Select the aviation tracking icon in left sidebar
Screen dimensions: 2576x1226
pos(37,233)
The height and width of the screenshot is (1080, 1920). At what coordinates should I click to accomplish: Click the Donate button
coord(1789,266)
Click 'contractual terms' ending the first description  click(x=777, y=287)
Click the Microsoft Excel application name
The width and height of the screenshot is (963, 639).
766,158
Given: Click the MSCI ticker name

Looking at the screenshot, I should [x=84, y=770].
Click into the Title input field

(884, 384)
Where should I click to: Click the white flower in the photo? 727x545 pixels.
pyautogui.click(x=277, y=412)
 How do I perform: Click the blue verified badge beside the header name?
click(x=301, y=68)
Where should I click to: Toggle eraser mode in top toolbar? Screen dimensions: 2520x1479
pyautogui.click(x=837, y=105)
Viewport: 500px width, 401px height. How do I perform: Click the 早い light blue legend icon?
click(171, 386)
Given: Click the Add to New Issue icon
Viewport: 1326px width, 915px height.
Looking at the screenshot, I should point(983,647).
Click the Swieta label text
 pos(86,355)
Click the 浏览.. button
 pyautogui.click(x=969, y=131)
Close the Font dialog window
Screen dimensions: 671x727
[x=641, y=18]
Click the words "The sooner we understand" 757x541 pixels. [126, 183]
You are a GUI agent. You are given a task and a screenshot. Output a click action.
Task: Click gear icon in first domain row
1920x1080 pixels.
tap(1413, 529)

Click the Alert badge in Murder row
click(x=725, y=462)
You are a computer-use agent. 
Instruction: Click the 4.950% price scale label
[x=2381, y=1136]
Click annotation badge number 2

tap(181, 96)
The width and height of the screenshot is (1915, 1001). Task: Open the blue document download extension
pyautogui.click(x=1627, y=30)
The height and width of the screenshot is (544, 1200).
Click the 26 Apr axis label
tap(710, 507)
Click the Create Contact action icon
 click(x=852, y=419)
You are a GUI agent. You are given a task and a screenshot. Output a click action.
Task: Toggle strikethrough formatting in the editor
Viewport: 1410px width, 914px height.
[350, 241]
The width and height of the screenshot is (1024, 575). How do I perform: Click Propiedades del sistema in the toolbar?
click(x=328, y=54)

_Task requirements_: Arrange the records, from their first line through the line containing "coord(1789,266)", as a Markdown table with the columns No. and Record Line. Number each line and leave out any blank lines.

_Written solution_:
| No. | Record Line |
|---|---|
| 1 | Select the aviation tracking icon in left sidebar |
| 2 | Screen dimensions: 2576x1226 |
| 3 | pos(37,233) |
| 4 | The height and width of the screenshot is (1080, 1920). At what coordinates should I click to accomplish: Click the Donate button |
| 5 | coord(1789,266) |